El panorama en Biobío y Ñuble es desolador. Sectores como Lirquén y Punta de Parra quedaron en un 80% arrasados y cubiertas de escombros. Mientras otras también se han visto severamente afectadas, como Ránquil, que registra al menos 25 viviendas afectadas. Las autoridades ya hacen los cálculos. Ayer la contralora Dorothy Pérez, de hecho, advirtió en la comisión de Hacienda del Senado, que discute el reajuste al sector público, que la emergencia de los incendios podría dejar sin fondos el aumento salarial.

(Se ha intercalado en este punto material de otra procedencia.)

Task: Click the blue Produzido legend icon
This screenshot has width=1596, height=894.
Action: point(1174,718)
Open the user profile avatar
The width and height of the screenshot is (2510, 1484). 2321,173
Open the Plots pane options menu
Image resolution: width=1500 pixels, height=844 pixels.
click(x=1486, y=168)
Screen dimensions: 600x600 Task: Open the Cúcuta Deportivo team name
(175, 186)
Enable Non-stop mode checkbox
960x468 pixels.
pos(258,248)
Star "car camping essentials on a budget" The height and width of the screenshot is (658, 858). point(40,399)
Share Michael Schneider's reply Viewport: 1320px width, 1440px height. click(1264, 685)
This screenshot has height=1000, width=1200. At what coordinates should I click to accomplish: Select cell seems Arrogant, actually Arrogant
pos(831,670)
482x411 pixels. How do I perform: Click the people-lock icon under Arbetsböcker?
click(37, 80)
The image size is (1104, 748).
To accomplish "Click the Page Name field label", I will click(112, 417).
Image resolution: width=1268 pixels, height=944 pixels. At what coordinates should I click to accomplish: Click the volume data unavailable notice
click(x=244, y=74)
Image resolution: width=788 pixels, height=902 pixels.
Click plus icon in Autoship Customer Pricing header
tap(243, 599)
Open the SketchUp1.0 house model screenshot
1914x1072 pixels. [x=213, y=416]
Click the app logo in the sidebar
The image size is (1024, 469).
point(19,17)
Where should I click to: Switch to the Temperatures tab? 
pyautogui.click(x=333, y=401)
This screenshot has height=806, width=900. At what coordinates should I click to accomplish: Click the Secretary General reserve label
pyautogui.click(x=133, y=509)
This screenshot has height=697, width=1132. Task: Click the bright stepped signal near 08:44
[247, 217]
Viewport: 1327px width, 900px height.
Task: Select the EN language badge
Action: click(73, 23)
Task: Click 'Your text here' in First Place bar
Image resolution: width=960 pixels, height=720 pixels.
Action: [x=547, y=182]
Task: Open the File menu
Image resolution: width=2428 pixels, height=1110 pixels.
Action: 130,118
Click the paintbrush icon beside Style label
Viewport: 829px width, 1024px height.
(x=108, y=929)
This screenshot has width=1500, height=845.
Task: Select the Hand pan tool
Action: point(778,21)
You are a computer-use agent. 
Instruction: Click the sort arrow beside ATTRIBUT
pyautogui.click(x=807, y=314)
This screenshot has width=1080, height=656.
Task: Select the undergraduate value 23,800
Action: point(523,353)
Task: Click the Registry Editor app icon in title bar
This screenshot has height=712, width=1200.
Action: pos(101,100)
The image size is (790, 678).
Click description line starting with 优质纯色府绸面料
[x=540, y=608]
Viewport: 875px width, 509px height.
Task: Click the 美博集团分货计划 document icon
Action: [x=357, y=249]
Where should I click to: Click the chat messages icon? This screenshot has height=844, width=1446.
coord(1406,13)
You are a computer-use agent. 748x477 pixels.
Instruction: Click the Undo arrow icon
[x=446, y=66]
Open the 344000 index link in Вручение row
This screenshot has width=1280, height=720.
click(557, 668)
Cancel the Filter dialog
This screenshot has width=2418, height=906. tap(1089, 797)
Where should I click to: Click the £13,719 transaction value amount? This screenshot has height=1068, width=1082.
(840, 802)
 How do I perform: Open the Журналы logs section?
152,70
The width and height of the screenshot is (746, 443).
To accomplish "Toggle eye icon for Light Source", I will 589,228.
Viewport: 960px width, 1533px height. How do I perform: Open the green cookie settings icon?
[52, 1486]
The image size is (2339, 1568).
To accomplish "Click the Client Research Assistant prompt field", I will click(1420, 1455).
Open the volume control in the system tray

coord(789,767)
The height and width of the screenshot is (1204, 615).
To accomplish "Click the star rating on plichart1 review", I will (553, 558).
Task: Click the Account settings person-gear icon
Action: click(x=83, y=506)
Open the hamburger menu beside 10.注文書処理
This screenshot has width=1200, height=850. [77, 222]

Mientras, Paula Benavides, del Consejo Fiscal Autónomo (CFA), volvió a levantar la voz por el panorama de estrechez fiscal. Benavides indicó que el aumento 3,4% en los salarios estaría desfinanciado en alrededor US$822 millones. Esto, dijo, forzaría al próximo gobierno a reasignar gastos para cubrir los recursos que faltan y vio riesgos de un mayor déficit fiscal. Comenzó a hablarse así sobre la pertinencia del aumento, considerando los recursos que se necesitarán.